Écologie, écologie : l’écologie existe-t-elle ?

Charlotte Nordmann

Le « développement durable » est-il une notion soute-nable ? L’écologie est-elle soluble dans le productivisme et le capitalisme ? L’écologie vise-t-elle à relever un défi simplement technique, ou doit-elle poser dans toute sa radicalité une question politique ? Pour André Gorz, la réponse ne fait aucun doute : l’écologie politique doit être ancrée dans la critique du mode de production capitaliste et de l’aliénation dans le travail, et, loin de légitimer l’accroissement du pouvoir des experts, elle doit au contraire viser la réappropriation par les individus de la maîtrise sur leur vie.

Ecologica est un recueil d’articles et d’entretiens d’André Gorz, paru en 2008, quelques mois après sa mort. Il s’agissait pour Gorz, avec cet ouvrage, à la fois d’évoquer la genèse de ses analyses et de livrer le dernier état de ses réflexions sur la situation actuelle. L’essentiel des textes (les deux tiers du recueil) a été écrit dans les dernières années de sa vie, de 2005 à 2007, et développe les thèses auxquelles il était alors parvenu, et qu’il avait notamment développées dans L’Immatériel (2003). Les autres textes, qui courent de 1975 à 1992, manifestent les continuités de sa pensée et le sens de sa contribution au mouvement de l’écologie politique.

Ecologica est le lieu de clarifications salutaires. Le lecteur sera ainsi peut-être surpris de constater qu’il n’y est pas tellement question d’émissions de CO2, ni de crise du pétrole. C’est que l’écologie politique, comme le souligne Gorz, n’est pas identifiable aux « politiques de « préservation du milieu naturel » » qui, s’appuyant « sur l’étude scientifique de l’écosystème, cherche[nt] à déterminer scientifiquement les techniques et les seuils de pollution écologiquement supportables, c’est-à-dire les conditions et les limites dans lesquelles le développement de la technosphère industrielle peut être poursuivi sans compromettre les capacités autogénératrices de l’écosphère » (p. 45). Pour celles-ci, en effet, il ne s’agit pas de pacifier nos relations à la nature, mais seulement de la « ménager (au double sens de «ménagement et demanagement) ».

Or l’écologie politique ne doit pas être assimilée à ce qui n’est en fait qu’une recherche anxieuse des moyens de préserver l’industrialisme et le productivisme, motivée par la menace d’une apocalypse imminente.
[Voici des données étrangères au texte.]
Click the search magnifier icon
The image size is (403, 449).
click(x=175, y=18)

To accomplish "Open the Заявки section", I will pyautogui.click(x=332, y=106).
Gorz nous rappelle ainsi que le mouvement écologique est né bien avant que la survie de l’humanité ne soit mise en question : son enjeu est à l’origine la lutte contre « la destruction de la culture du quotidien par les appareils de pouvoir économiques et administratifs », de sorte que la défense de la « nature » doit ici s’entendre moins comme la défense d’un « milieu naturel » que comme celle d’un « monde vécu » (p. 49), où les individus peuvent s’épanouir parce qu’ils sont capables de le comprendre, d’y agir et de le maîtriser. L’engagement de Gorz dans le mouvement de l’écologie politique a d’abord ce sens, celui de la recherche des moyens de maximiser l’autonomie des individus, leur libération vis-à-vis tant de la nécessité matérielle que des contraintes construites par l’organisation capitaliste du procès de travail. Sa question est donc moins celle des rapports de l’homme à « la Nature », comme entité absolutisée, que celle des rapports des hommes à leur milieu, au monde vivant, naturel mais aussi social, dans lequel ils s’inscrivent. Il va ainsi jusqu’à mettre en garde contre les risques de «pétainisme vert, d’écofacisme » ou de «communautarisme naturaliste » (p. 15) que porte en germe le respect de principe pour « la Nature », antérieur à la considération de l’« exigence éthique d’émancipation du sujet ».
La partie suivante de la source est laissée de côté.